Discussion in 'Miscellaneous [BG]' started by BenJanning, Aug 2, 2012.

  1. Any tips on composing songs? We all know the theory etc. but I would like to hear people's ways of getting into the correct mindset and expressing themselves, telling their stories.
    I think there could be some very interesting answers.

  2. JesusMetalFunk


    Aug 11, 2011
    I try and hear it in my head and sing it. Then I transcribe the mix. MY singing isn't great, but if I can hear it in my head it works.
  3. phillybass101


    Jan 12, 2011
    Artist, Trickfish Amplification Bartolini Emerging Artist, MTD Kingston Emerging Artist. Artist, Tsunami Cables
    Listen to other forms of music you usually would not listen to. Also take note of some of the things people say and do. There's stuff going on around you all the time. You have to open youself up and be like a sponge. This may sound corny but it's good advice. What about some of your life experiences. I pay attention to commercials and jingles on TV that get my attention. In a nutshell open up, expose yourself and pay more attention to what's goin on around you. Don't worry about making music, the inspiration will just come. The best stuff comes to you in minutes. You may have to work it up. But it's there at your finger tips.
  4. Nice answer!
  5. fraublugher


    Nov 19, 2004
    ottawa, ontario, canada
    music school retailer
    Take two notes , and rub them together 'til one catches fire.
  6. When it comes to writing songs I follow the old adage, first mentioned by Clint Eastwood, that a man has to know his limitations. That's why I don't even try to write songs, because the few times I've tried, I embarrassed myself to no end! Thank goodness no one else heard them! :rollno:
  7. Illini10


    May 15, 2012
    Elmwood, IL
    I've written three songs and two were for my wife. The other was just some noodling on the bass that turned into an instrumental when I brought it to band practice. The two for my wife will just stay between me and her!

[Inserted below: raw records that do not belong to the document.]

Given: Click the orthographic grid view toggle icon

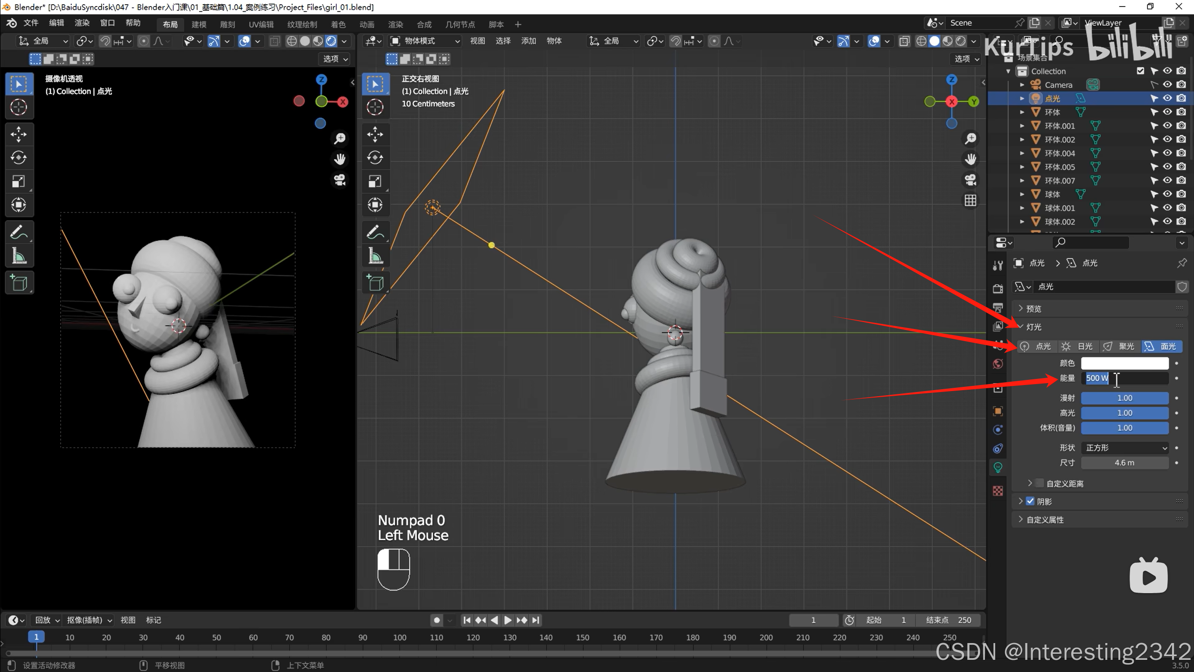Looking at the screenshot, I should pos(971,201).
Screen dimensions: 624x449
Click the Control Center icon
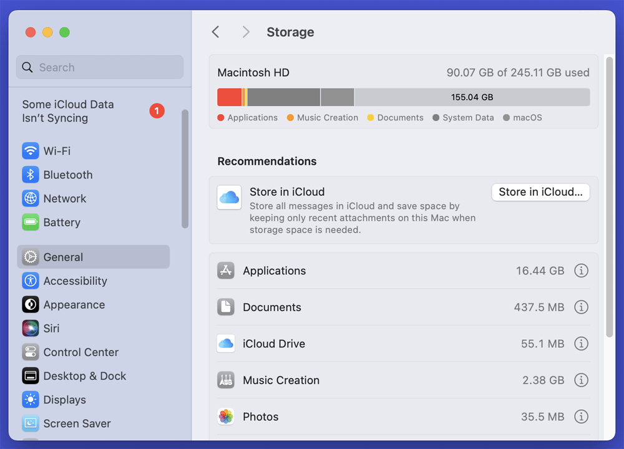30,352
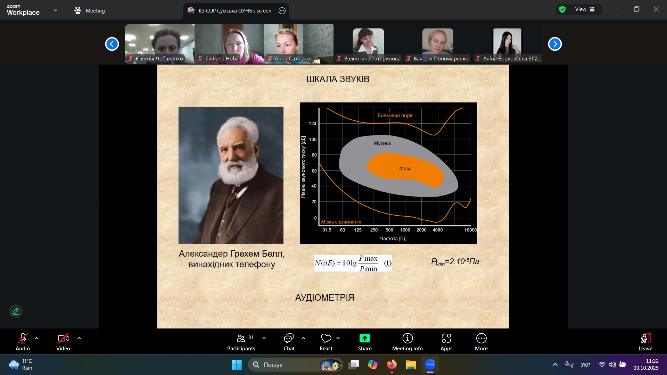Expand the audio settings arrow
This screenshot has width=667, height=375.
coord(36,338)
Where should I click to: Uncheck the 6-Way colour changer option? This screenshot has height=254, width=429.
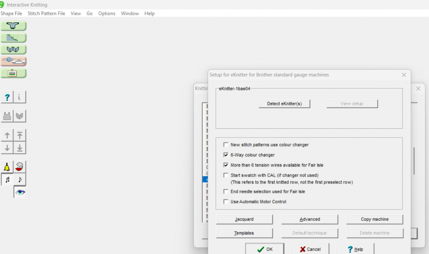[x=226, y=155]
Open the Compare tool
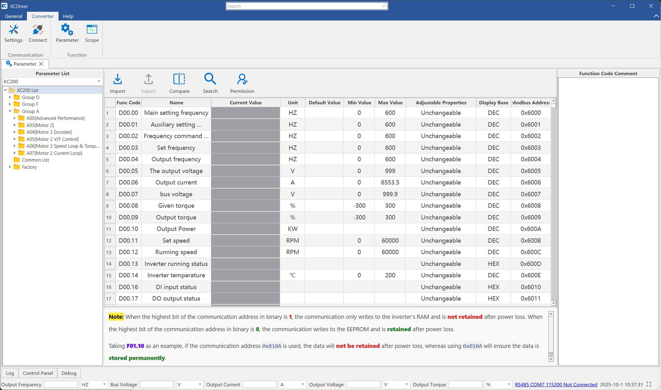Viewport: 661px width, 390px height. (x=179, y=83)

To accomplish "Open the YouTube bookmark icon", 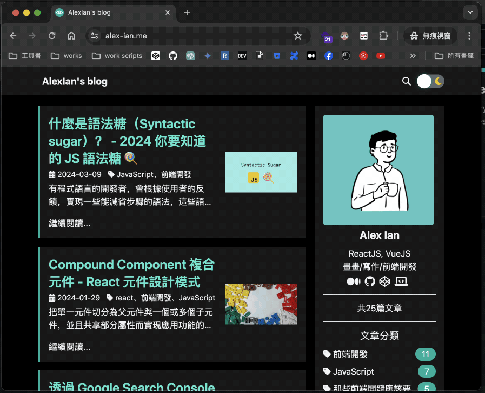I will pyautogui.click(x=381, y=56).
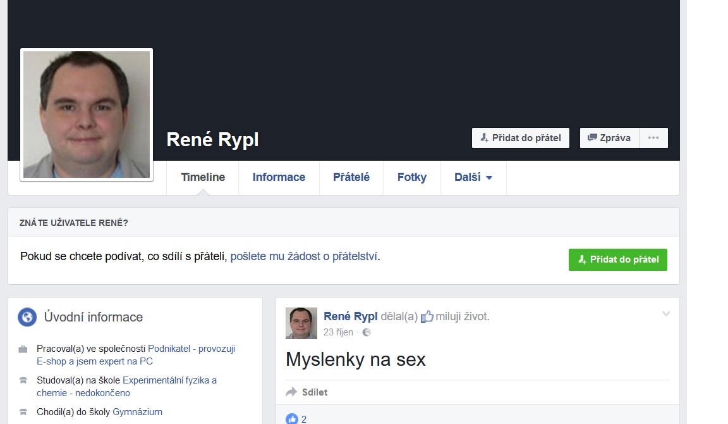728x424 pixels.
Task: Open the Přátelé tab
Action: pos(351,178)
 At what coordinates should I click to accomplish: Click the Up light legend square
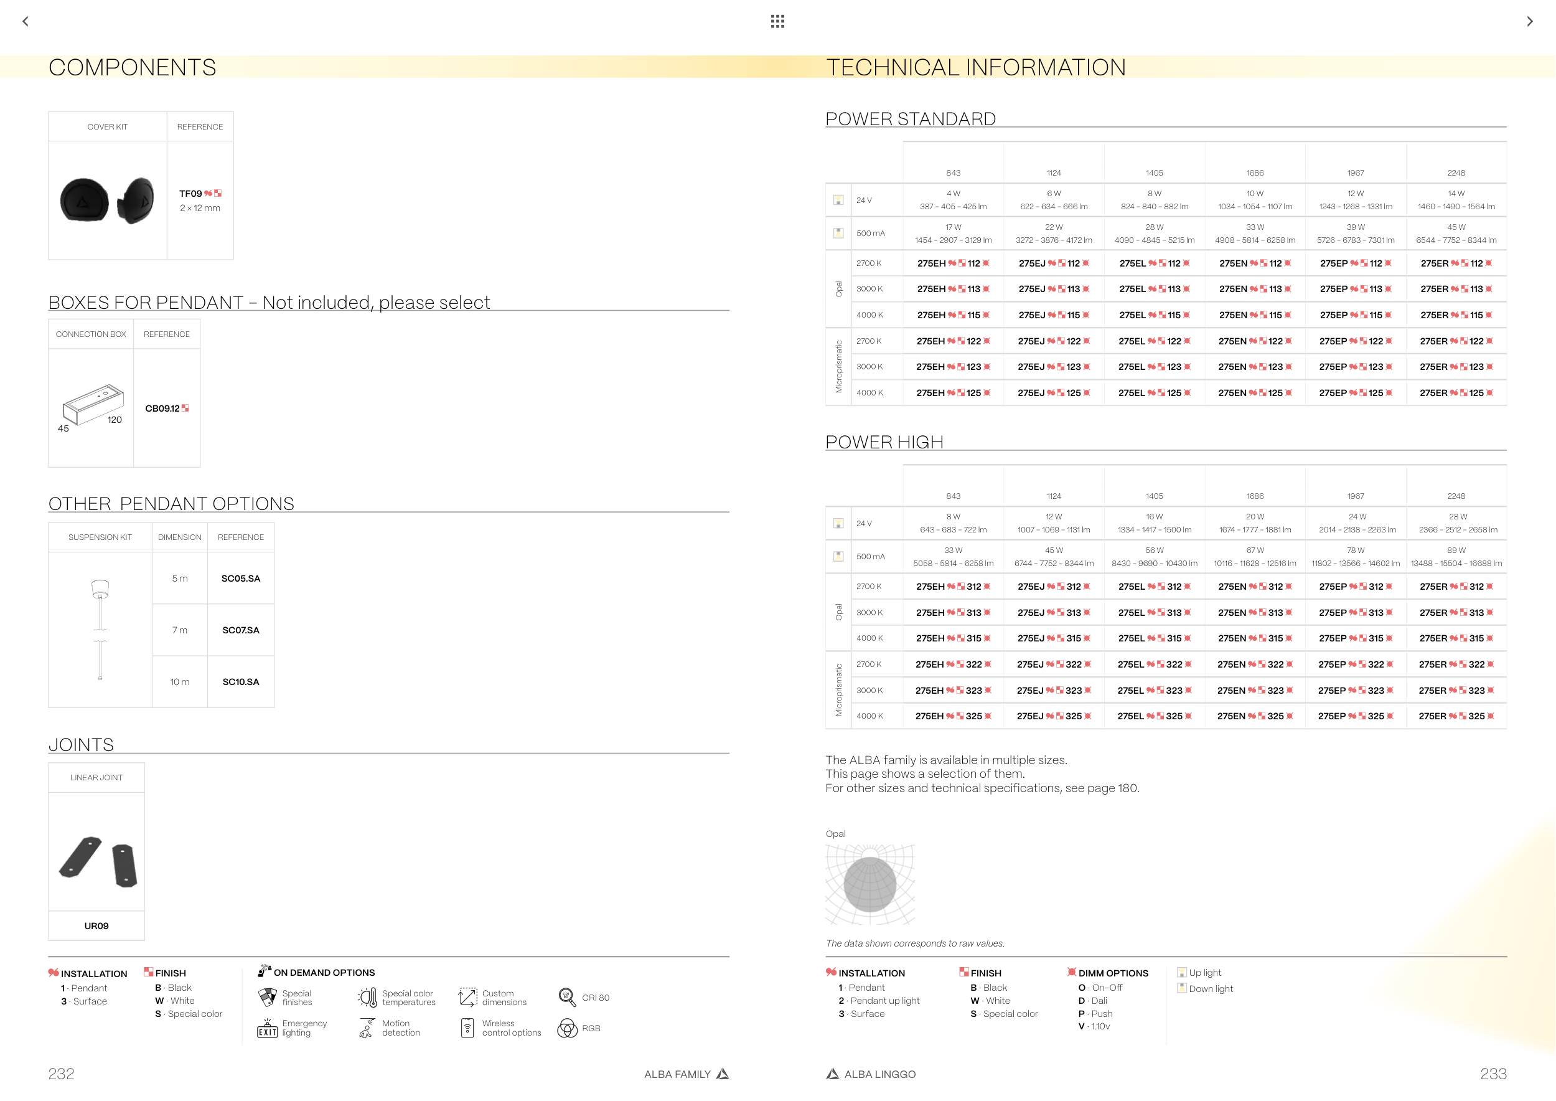point(1181,972)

    I didn't really set out to write any of them, they just came to me and evolved. It was like fraublugher (whinny!!!) said, "Take two notes, and rub them together until one catches fire."
  8. mcglyph


    Aug 17, 2011
    There is a concept which says, essentially, a part of the brain called the chooser is acting before you ever are aware. It sits, and looks at a, "soup", of all these different concepts mashing together, the concept green paired with something crazy like lips, and green with the concept grass, etc. This is happening every minute of every day. The things you think of as thoughts are what the chooser picks as concepts or concept pairings which you historically have paid attention to and ACTED upon. In other words, if you want to be creative, in any way, the creative fire to some extent must be cultivated and ACTED upon. Write a song everyday, or when an inclination comes for a bit of song, pay attention to it, as this according to the theory, trains the chooser to pick more pairings which match creative inclination. See? Experimental cognitive psychology 101 rocks!
  9. NoiseNinja

    NoiseNinja Experimental-psychedelic-ambient-noise-drone Banned

    Feb 23, 2011
    There's basicly two ways I come up with new riffs:

    1. I get a spontaneous idea in my head and get it down on the bass afterword
    2. I noodle around on the bass and stumbles over something useful.

    After that it's just work, fitting the pieces together.

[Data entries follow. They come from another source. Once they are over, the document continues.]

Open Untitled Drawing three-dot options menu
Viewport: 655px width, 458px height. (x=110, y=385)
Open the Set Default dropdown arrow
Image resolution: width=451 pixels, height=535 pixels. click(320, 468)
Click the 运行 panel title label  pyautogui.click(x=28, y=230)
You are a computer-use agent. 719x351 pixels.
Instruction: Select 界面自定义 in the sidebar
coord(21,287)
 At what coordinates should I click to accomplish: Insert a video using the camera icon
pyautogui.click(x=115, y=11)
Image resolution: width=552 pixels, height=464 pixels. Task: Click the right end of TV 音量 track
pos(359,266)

    Listening to music and smoking weed are two great sources of inspiration.
  10. BassChuck

    BassChuck Supporting Member

    Nov 15, 2005
    Margaret Bourke White said of photography: We take pictures so we can practice taking pictures when we aren't taking pictures. The same is true for music. As you go through the day, think of little melodies or rhythms or lyrics that mirror what you are seeing and feeling.

    Remember also that music is communication and the simplier you can make that, the better. So, if you have a great lyric, let the melody, harmony and rhythm serve that lyric by staying out of the way. Or if your melody is great, let everything else help it, not take attention away from it. Let your message (the reason you are composing music) be clear and obvious to your listeners.

    Michael Tilson-Thomas says it best: What happens when the music stops? What do people take away from hearing the music? What are they left with?